Fri 5th Mar 2021
Patents for artificial intelligence – what are the issues which need to be addressed by the regulators?
With AI applications developing faster than the regulators can consult and implement new laws, what are the priorities to be addressed in regard to patents and artificial intelligence?
Many AI developers believe that it is not possible to secure protection for their code and simply rely on copyright, but this only protects the code rather than the underlying idea and leaves them exposed.
This tends to be based on the premise that algorithms, mathematical methods and computer programmes are not patentable as such - however, they may form part of a technical invention which is patentable.

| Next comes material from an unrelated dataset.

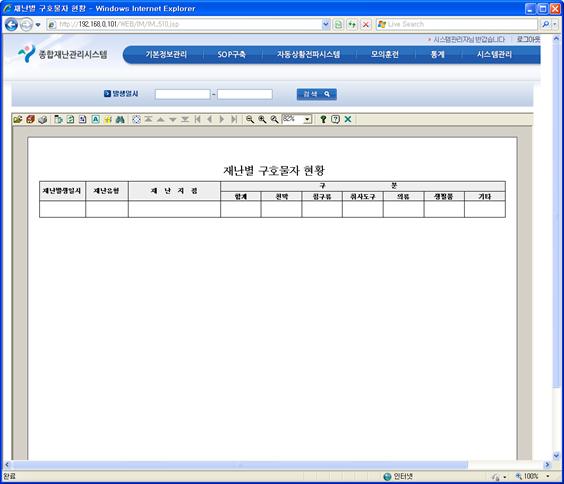The height and width of the screenshot is (484, 564).
Task: Zoom in with the plus magnifier icon
Action: click(x=262, y=119)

The distinction is subtle, which is why it is important to consult a patent attorney with a successful track record in AI applications.
The legal framework for artificial intelligence is on the agenda for many global and national business organisations, from the World Intellectual Property Organisation to working groups such as the FCA’s Artificial Intelligence Public-Private Forum, and it is a key topic at many conferences.
The British Government has stated in its AI Roadmap that it wishes to increase the UK’s ‘sovereign capabilities and attract researchers and technologists with the skills to develop leading products in a number of competitive sectors,’ and that ‘Government should also consider how to redefine procurement and intellectual property to encourage a creative technology ecosystem to achieve these aims.’
Patent attorneys Virginia Driver and Tom Woodhouse, who contributed to the ‘Intellectual Property’ chapter of the book The Law of Artificial Intelligence and have spoken at numerous events, pose a few questions in regard to the protection of AI and inventions derived from AI that need to be addressed to fulfil these goals:
- How can the developers IP rights be properly protected?
- How to assess the inventive step and patentability?
- What are the implications for disclosure?
- Does an invention by AI require patent protection – or could the patent system become swamped with computer-generated inventions to the detriment of human innovators?
- Is a human inventor required and, if not, how would ownership and inventorship be determined?
- It is possible for inventors to conceal the role of AI, so how can this be prevented and avoided?
- What are the broader implications for cases of patent infringement, liability, and dispute resolution?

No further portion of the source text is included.